Sauteed Roma Tomatoes With Mushrooms
- 1 lb. firm red Roma tomatoes
- 1/2 lb. medium mushrooms
- 2 cloves garlic
- 1 medium red onion
- 1/2 c. fresh mint leaves, packed
- 2 Tbsp. virgin olive oil
- 1/4 c. dry white wine
- salt and pepper to taste
- 1/4 c. freshly grated parmesan cheese
- Cut tomatoes into uniform wedges, halve mushrooms, finely chop garlic, coarsely chop the mint leaves.
- Halve, peel and thinly slice the red onion.
- Close to serving time, heat pan over high flame.
- Add olive oil and swirl.
- Quickly add onions and saute 4 to 5 minutes.
- Add tomatoes and cook until liquid is absorbed, 2 to 3 minutes.

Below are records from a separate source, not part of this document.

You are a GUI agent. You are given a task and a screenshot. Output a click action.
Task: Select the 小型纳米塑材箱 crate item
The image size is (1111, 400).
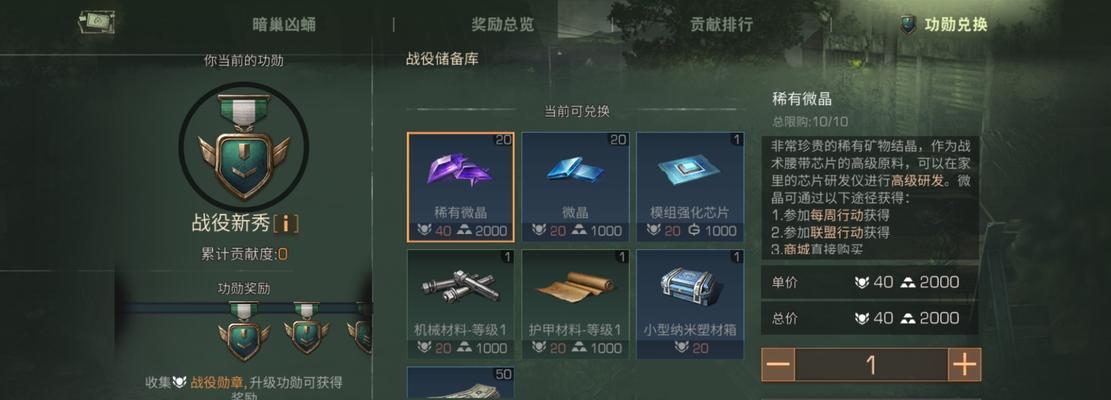689,304
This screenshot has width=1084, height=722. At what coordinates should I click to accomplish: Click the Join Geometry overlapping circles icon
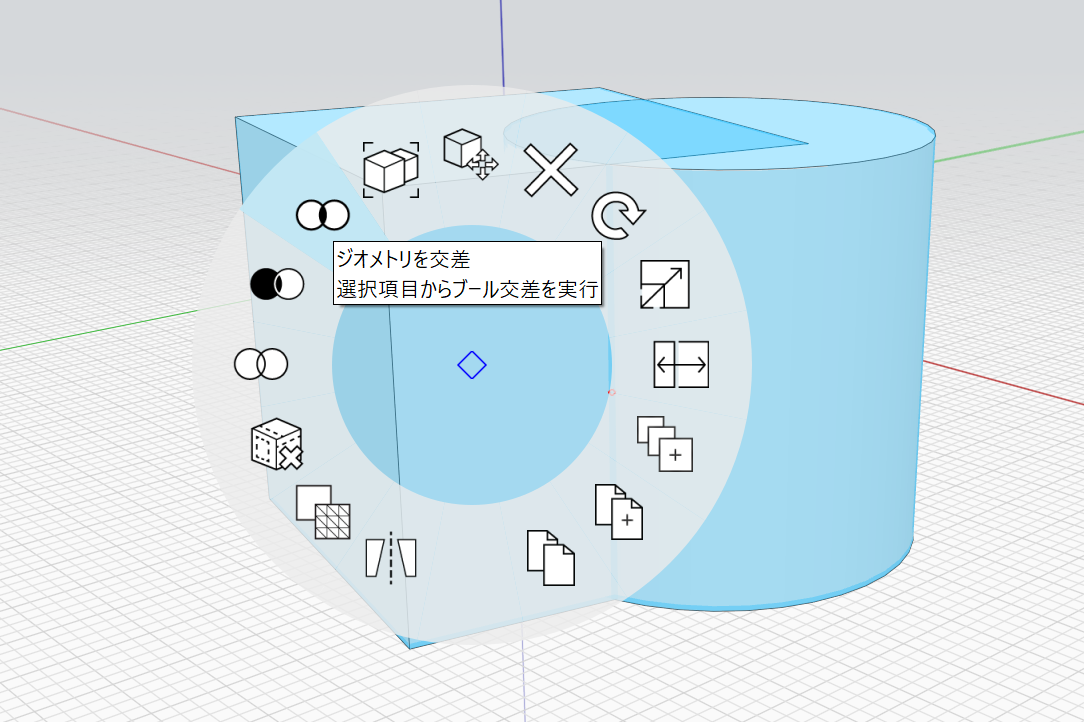click(x=261, y=364)
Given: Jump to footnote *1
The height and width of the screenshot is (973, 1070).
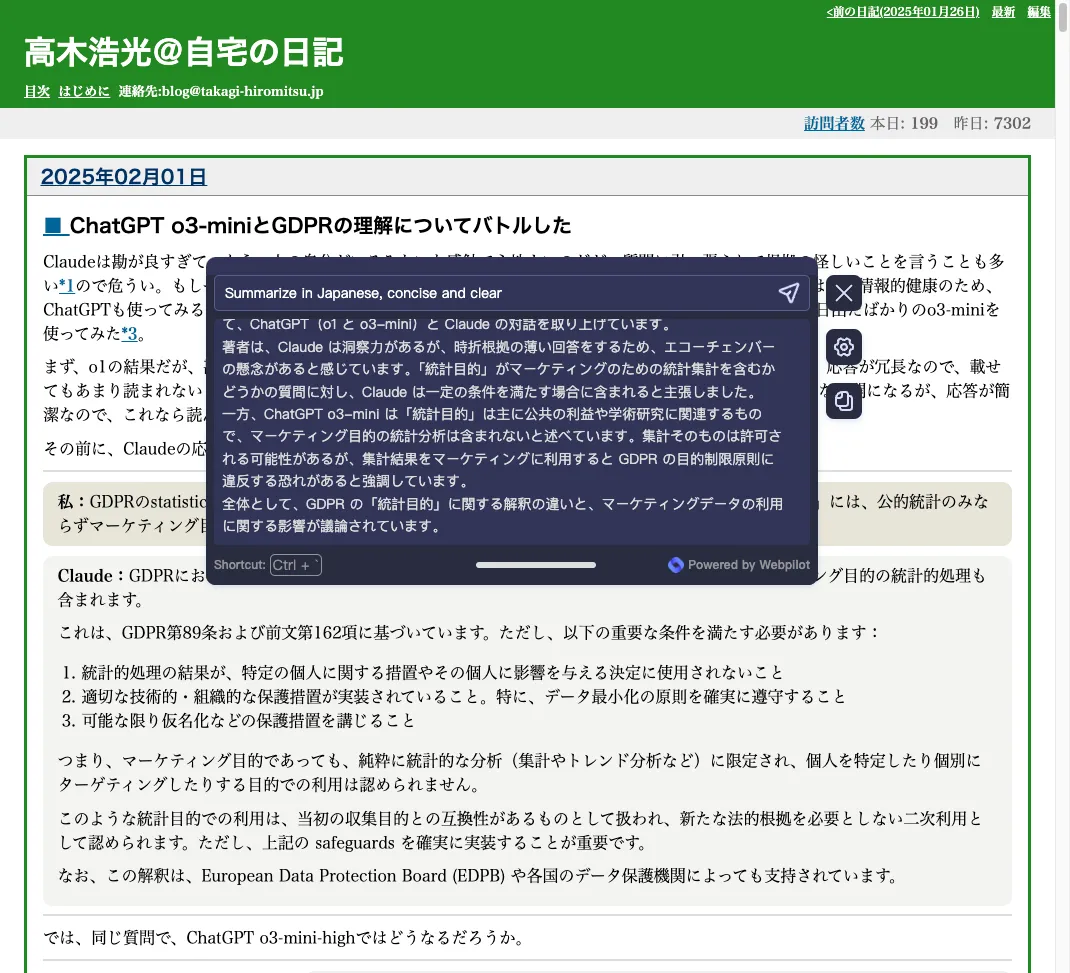Looking at the screenshot, I should coord(67,286).
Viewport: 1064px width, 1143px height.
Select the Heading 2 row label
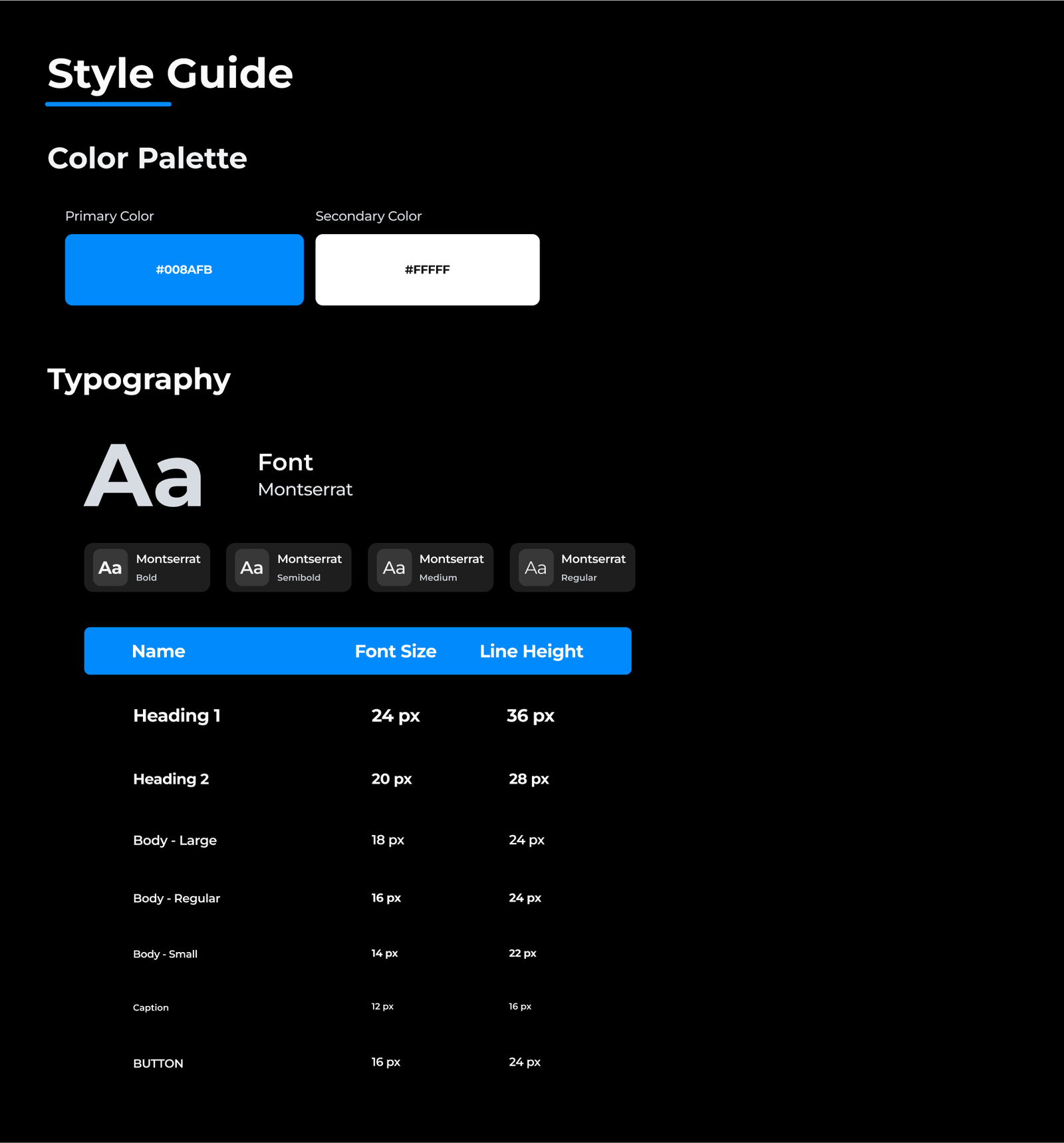pyautogui.click(x=171, y=778)
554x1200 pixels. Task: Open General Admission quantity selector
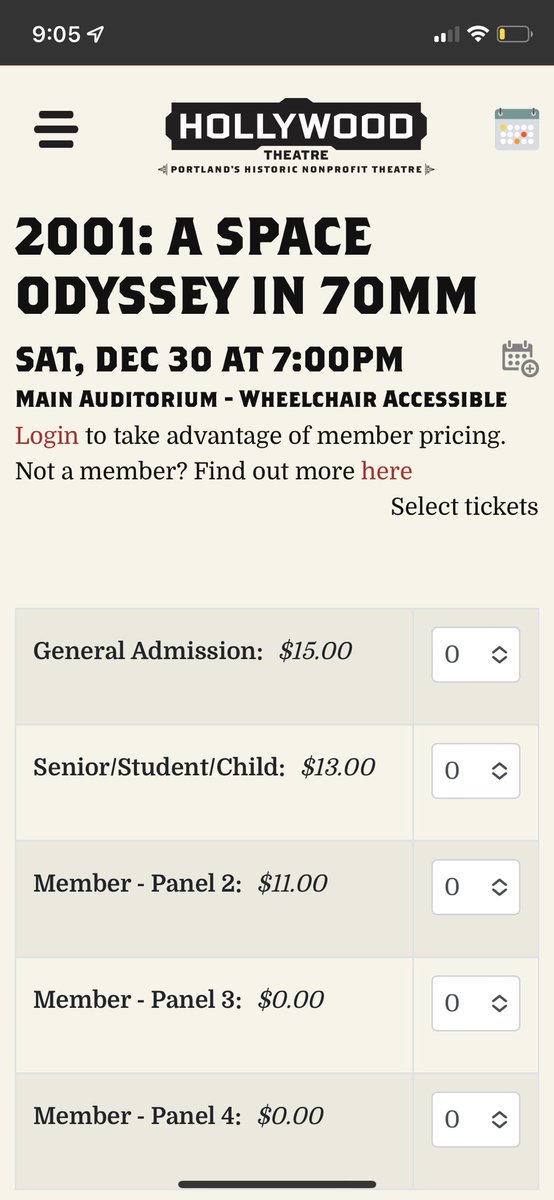pos(476,655)
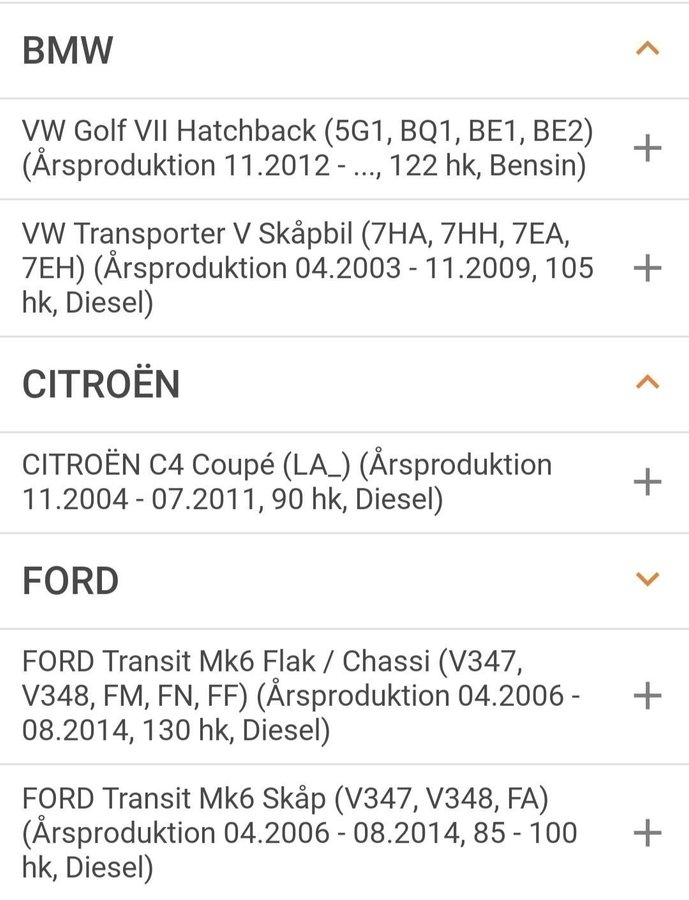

- Add mushrooms and garlic.
- Cook for 1 to 2 minutes.
- Add wine, salt and pepper.
- Cook no more than a minute. Remove from heat and stir in cheese and mint.
- Serves 8.
firm red roma tomatoes, mushrooms, garlic, red onion, mint, virgin olive oil, white wine, salt, freshly grated parmesan cheese
Taken from www.cookbooks.com/Recipe-Details.aspx?id=11147 (may not work)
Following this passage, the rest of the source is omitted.